Give all of the records again. Match them exactly.
··· Exercise inputs
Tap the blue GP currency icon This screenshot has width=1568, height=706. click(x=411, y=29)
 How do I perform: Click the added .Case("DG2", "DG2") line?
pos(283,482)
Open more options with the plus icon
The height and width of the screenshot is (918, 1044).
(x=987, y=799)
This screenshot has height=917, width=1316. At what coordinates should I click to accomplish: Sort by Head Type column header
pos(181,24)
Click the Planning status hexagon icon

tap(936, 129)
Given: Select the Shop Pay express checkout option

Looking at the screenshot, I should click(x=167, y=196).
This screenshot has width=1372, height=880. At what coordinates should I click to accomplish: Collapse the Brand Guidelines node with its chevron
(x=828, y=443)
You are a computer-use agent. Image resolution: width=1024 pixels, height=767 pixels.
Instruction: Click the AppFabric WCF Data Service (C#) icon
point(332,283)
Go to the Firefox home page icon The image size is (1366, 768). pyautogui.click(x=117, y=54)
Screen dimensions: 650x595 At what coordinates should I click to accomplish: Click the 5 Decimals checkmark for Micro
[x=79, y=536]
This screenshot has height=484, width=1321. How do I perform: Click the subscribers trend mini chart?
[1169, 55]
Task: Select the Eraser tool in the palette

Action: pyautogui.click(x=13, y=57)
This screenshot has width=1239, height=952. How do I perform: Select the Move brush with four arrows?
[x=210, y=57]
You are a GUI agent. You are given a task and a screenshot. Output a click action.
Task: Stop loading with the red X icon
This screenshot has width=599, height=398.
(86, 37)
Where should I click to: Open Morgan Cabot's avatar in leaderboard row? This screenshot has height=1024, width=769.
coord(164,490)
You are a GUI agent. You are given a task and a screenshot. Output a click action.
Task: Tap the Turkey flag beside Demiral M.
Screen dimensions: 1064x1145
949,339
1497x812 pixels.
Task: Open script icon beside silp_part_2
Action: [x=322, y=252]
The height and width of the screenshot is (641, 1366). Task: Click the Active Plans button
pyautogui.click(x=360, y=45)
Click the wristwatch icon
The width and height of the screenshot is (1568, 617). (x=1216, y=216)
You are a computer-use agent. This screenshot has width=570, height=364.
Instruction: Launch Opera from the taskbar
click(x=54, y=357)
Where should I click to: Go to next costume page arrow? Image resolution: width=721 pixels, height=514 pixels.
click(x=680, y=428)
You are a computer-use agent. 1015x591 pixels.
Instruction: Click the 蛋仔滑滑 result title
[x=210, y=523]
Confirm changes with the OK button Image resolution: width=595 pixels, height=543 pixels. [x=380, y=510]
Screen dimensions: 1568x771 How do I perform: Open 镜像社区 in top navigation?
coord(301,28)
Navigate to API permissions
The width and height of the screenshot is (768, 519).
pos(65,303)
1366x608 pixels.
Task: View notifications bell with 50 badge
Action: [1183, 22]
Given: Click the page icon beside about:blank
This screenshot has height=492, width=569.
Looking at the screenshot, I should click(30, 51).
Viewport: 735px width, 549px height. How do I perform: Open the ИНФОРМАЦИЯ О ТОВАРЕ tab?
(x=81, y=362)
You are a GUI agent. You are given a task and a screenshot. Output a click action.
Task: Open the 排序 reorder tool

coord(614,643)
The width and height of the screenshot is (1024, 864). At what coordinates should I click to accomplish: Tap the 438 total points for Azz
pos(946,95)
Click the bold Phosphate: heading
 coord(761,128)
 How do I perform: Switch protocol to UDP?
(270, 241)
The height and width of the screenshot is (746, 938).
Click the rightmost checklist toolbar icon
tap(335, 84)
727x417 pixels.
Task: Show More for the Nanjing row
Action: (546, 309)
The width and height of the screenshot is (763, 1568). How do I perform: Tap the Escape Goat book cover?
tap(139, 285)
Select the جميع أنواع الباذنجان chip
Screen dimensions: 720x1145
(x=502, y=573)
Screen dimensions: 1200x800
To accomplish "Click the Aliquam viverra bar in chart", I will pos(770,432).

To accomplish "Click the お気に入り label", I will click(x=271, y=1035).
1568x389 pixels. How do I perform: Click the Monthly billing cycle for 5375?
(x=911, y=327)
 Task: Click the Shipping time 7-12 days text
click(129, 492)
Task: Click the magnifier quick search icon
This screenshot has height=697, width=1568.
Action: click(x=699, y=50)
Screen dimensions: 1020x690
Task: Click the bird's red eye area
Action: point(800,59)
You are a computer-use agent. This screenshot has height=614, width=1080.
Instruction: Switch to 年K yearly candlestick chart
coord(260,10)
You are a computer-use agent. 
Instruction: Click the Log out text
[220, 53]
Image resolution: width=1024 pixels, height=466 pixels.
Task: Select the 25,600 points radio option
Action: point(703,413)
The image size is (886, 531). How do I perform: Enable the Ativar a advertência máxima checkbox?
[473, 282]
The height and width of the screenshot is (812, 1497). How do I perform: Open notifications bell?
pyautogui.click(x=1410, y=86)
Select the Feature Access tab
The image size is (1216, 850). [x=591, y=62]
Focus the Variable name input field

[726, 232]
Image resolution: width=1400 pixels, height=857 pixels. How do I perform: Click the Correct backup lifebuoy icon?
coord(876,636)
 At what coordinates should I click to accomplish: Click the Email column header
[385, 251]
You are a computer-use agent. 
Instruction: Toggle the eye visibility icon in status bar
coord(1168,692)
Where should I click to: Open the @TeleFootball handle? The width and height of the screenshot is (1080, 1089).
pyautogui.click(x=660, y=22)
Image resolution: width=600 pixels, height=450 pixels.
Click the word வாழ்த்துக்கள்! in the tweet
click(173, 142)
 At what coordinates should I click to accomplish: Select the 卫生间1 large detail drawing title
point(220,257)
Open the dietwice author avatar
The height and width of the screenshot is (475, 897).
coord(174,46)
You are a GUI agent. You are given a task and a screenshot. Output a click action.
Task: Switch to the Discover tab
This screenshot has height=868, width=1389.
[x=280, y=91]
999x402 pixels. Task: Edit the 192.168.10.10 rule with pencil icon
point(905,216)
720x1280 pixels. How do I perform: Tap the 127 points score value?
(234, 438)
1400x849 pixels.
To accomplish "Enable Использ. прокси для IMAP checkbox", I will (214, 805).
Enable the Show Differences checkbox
······
Solution:
Tap the blue GP currency icon This screenshot has width=1568, height=706. click(x=411, y=29)
 How do I perform: Click the added .Case("DG2", "DG2") line?
pos(283,482)
Open more options with the plus icon
The height and width of the screenshot is (918, 1044).
(x=987, y=799)
This screenshot has height=917, width=1316. At what coordinates should I click to accomplish: Sort by Head Type column header
pos(181,24)
Click the Planning status hexagon icon

tap(936, 129)
Given: Select the Shop Pay express checkout option

Looking at the screenshot, I should click(x=167, y=196).
This screenshot has width=1372, height=880. At what coordinates should I click to accomplish: Collapse the Brand Guidelines node with its chevron
(x=828, y=443)
You are a computer-use agent. Image resolution: width=1024 pixels, height=767 pixels.
Instruction: Click the AppFabric WCF Data Service (C#) icon
point(332,283)
Go to the Firefox home page icon The image size is (1366, 768). pyautogui.click(x=117, y=54)
Screen dimensions: 650x595 At what coordinates should I click to accomplish: Click the 5 Decimals checkmark for Micro
[x=79, y=536]
This screenshot has height=484, width=1321. How do I perform: Click the subscribers trend mini chart?
[1169, 55]
Task: Select the Eraser tool in the palette

Action: pyautogui.click(x=13, y=57)
This screenshot has width=1239, height=952. How do I perform: Select the Move brush with four arrows?
[x=210, y=57]
You are a GUI agent. You are given a task and a screenshot. Output a click action.
Task: Stop loading with the red X icon
This screenshot has width=599, height=398.
(86, 37)
Where should I click to: Open Morgan Cabot's avatar in leaderboard row? This screenshot has height=1024, width=769.
coord(164,490)
You are a GUI agent. You are given a task and a screenshot. Output a click action.
Task: Tap the Turkey flag beside Demiral M.
Screen dimensions: 1064x1145
949,339
1497x812 pixels.
Task: Open script icon beside silp_part_2
Action: [x=322, y=252]
The height and width of the screenshot is (641, 1366). Task: Click the Active Plans button
pyautogui.click(x=360, y=45)
Click the wristwatch icon
The width and height of the screenshot is (1568, 617). (x=1216, y=216)
You are a computer-use agent. This screenshot has width=570, height=364.
Instruction: Launch Opera from the taskbar
click(x=54, y=357)
Where should I click to: Go to next costume page arrow? Image resolution: width=721 pixels, height=514 pixels.
click(x=680, y=428)
You are a computer-use agent. 1015x591 pixels.
Instruction: Click the 蛋仔滑滑 result title
[x=210, y=523]
Confirm changes with the OK button Image resolution: width=595 pixels, height=543 pixels. [x=380, y=510]
Screen dimensions: 1568x771 How do I perform: Open 镜像社区 in top navigation?
coord(301,28)
Navigate to API permissions
The width and height of the screenshot is (768, 519).
pos(65,303)
1366x608 pixels.
Task: View notifications bell with 50 badge
Action: [1183, 22]
Given: Click the page icon beside about:blank
This screenshot has height=492, width=569.
Looking at the screenshot, I should click(30, 51).
Viewport: 735px width, 549px height. How do I perform: Open the ИНФОРМАЦИЯ О ТОВАРЕ tab?
(x=81, y=362)
You are a GUI agent. You are given a task and a screenshot. Output a click action.
Task: Open the 排序 reorder tool

coord(614,643)
The width and height of the screenshot is (1024, 864). At what coordinates should I click to accomplish: Tap the 438 total points for Azz
pos(946,95)
Click the bold Phosphate: heading
 coord(761,128)
 How do I perform: Switch protocol to UDP?
(270, 241)
The height and width of the screenshot is (746, 938).
Click the rightmost checklist toolbar icon
tap(335, 84)
727x417 pixels.
Task: Show More for the Nanjing row
Action: (546, 309)
The width and height of the screenshot is (763, 1568). How do I perform: Tap the Escape Goat book cover?
tap(139, 285)
Select the جميع أنواع الباذنجان chip
Screen dimensions: 720x1145
(x=502, y=573)
Screen dimensions: 1200x800
To accomplish "Click the Aliquam viverra bar in chart", I will pos(770,432).

To accomplish "Click the お気に入り label", I will click(x=271, y=1035).
1568x389 pixels. How do I perform: Click the Monthly billing cycle for 5375?
(x=911, y=327)
 Task: Click the Shipping time 7-12 days text
click(129, 492)
Task: Click the magnifier quick search icon
This screenshot has height=697, width=1568.
Action: click(x=699, y=50)
Screen dimensions: 1020x690
Task: Click the bird's red eye area
Action: point(800,59)
You are a computer-use agent. This screenshot has height=614, width=1080.
Instruction: Switch to 年K yearly candlestick chart
coord(260,10)
You are a computer-use agent. 
Instruction: Click the Log out text
[220, 53]
Image resolution: width=1024 pixels, height=466 pixels.
Task: Select the 25,600 points radio option
Action: point(703,413)
The image size is (886, 531). How do I perform: Enable the Ativar a advertência máxima checkbox?
[473, 282]
The height and width of the screenshot is (812, 1497). How do I perform: Open notifications bell?
pyautogui.click(x=1410, y=86)
Select the Feature Access tab
The image size is (1216, 850). [x=591, y=62]
Focus the Variable name input field

[726, 232]
Image resolution: width=1400 pixels, height=857 pixels. How do I perform: Click the Correct backup lifebuoy icon?
coord(876,636)
 At what coordinates should I click to accomplish: Click the Email column header
[385, 251]
You are a computer-use agent. 
Instruction: Toggle the eye visibility icon in status bar
coord(1168,692)
Where should I click to: Open the @TeleFootball handle? The width and height of the screenshot is (1080, 1089).
pyautogui.click(x=660, y=22)
Image resolution: width=600 pixels, height=450 pixels.
Click the word வாழ்த்துக்கள்! in the tweet
click(173, 142)
 At what coordinates should I click to accomplish: Select the 卫生间1 large detail drawing title
point(220,257)
Open the dietwice author avatar
The height and width of the screenshot is (475, 897).
coord(174,46)
You are a GUI agent. You are given a task and a screenshot. Output a click action.
Task: Switch to the Discover tab
This screenshot has height=868, width=1389.
[x=280, y=91]
999x402 pixels. Task: Edit the 192.168.10.10 rule with pencil icon
point(905,216)
720x1280 pixels. How do I perform: Tap the 127 points score value?
(234, 438)
1400x849 pixels.
To accomplish "Enable Использ. прокси для IMAP checkbox", I will (214, 805).
Enable the Show Differences checkbox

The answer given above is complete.